The oparg of the new `COPY` opcode is not zero-based?

Apologies for yet another bytecode-related discussion. This time I was dealing with COPY as a replacement for DUP_TOP and I stumbled upon this unexpected behaviour. The following script (this requires the bytecode package to run)

from bytecode import Bytecode, Instr

print(
    [
        eval(
            Bytecode(
                [
                    Instr("LOAD_CONST", 24),
                    Instr("LOAD_CONST", 42),
                    Instr("COPY", i),
                    Instr("RETURN_VALUE"),
                ]
            ).to_code()
        )
        for i in range(3)
    ]
)

produces the output

[3, 42, 24]

Based on the documentation of COPY, which reads

Push the i-th item to the top of the stack. The item is not removed from its original location.

I would have expected COPY 0 to duplicate the TOS, which before the occurrence of the COPY opcode itself should have been the literal 42. Instead I do get a literal 3. I do get the expected result with COPY 1 though.

Based on the simple experiment above, I think I can conclude the following:

  • the COPY oparg is not zero-based;
  • COPY 0 does not crash the interpreter, but instead produces an unexpected TOS.
  • COPY 1 is the replacement for DUP_TOP.

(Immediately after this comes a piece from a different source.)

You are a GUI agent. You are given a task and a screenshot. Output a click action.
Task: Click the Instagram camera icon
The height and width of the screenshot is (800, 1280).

This makes me wonder whether this behaviour is by design, or just accidental. Is there, perhaps, a special meaning for COPY 0 that is not documented in the section for the dis module?

This slightly modified example shows the full content of the stack

from bytecode import Bytecode, Instr

print(
    [
        eval(
            Bytecode(
                [
                    Instr("LOAD_CONST", 24),
                    Instr("LOAD_CONST", 42),
                    Instr("COPY", i),
                    Instr("BUILD_TUPLE", 3),
                    Instr("RETURN_VALUE"),
                ]
            ).to_code()
        )
        for i in range(3)
    ]
)

and produces

[(24, 42, 3), (24, 42, 42), (24, 42, 24)]

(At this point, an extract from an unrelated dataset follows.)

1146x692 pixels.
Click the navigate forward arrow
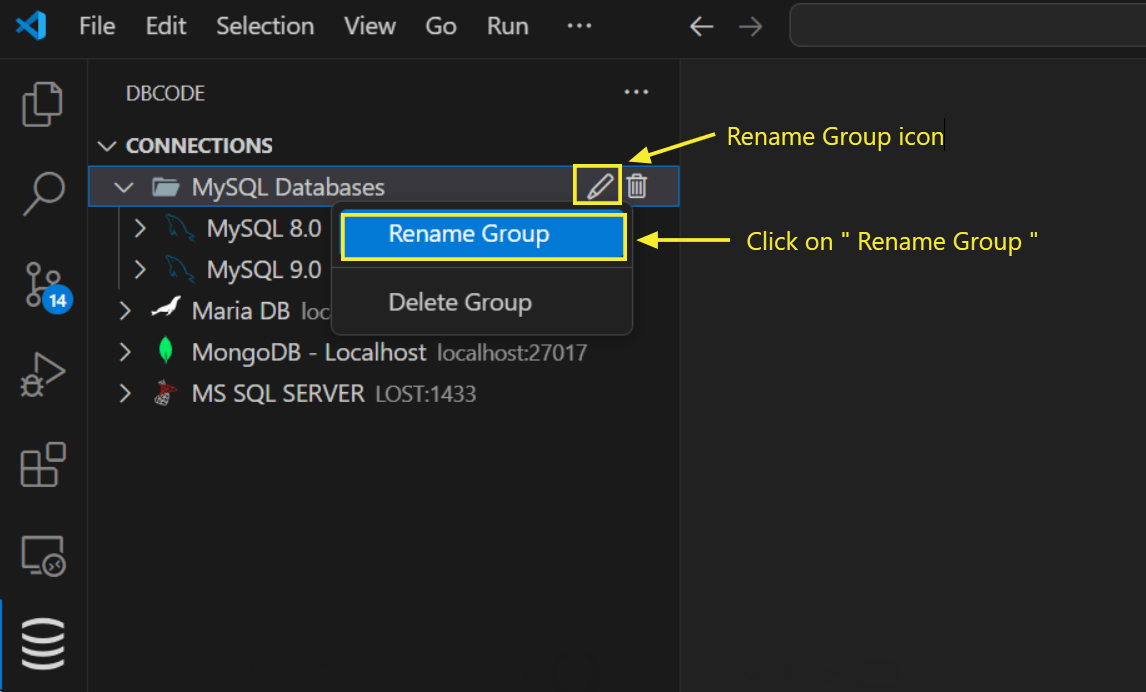[750, 26]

If you look at the source code you’ll see that COPY with oparg=0 is invalid, but this is only checked using a C assert() call. That only does anything when built in debug mode (./configure --with-pydebug). Other than that, COPY uses PEEK(oparg), and PEEK is indeed 1-based.

I really urge you to (a) read the source code and (b) use a CPython binary built in debug mode before posting questions here. :slight_smile:

1 Like

https://github.com/python/cpython/pull/96462 is an attempt at improving the documentation of the stack effect for several opcodes. I am awaiting for some feedback before dealing with the latest conflicts.

Best

Matthieu

1 Like

I really urge you to (a) read the source code and (b) use a CPython binary built in debug mode before posting questions here. :slight_smile:

I have started the OP by apologising, so I hope I can be pardoned this time! :slightly_smiling_face: I confess I didn’t go to the source code this time because the behaviour was already clear from my experiments, and I didn’t expect to find the rationale for a 1-based stack there either. Hence I thought I had better chances of getting an insight as to why these new opcodes behave like this here.

I think this could be regarded as one of those cases when no documentation is better than some documentation. For I went to the dis documentation and assumed that indexing was 0-based (how often do you deal with a 1-based collection?). Based on the fact that I have also been swapping the TOS with itself with SWAP 1, I think it’s fair to conclude that the indexing mentioned in the dis module is 1-based. It would have been great if that was mentioned somewhere, like @MatthieuDartiailh is doing in their PR. I look forward to those docs improvements! :slightly_smiling_face:

https://github.com/python/cpython/pull/96462 has been merged which should make the stack effect of opcode clearer and also clarify the meaning of several argument.

2 Likes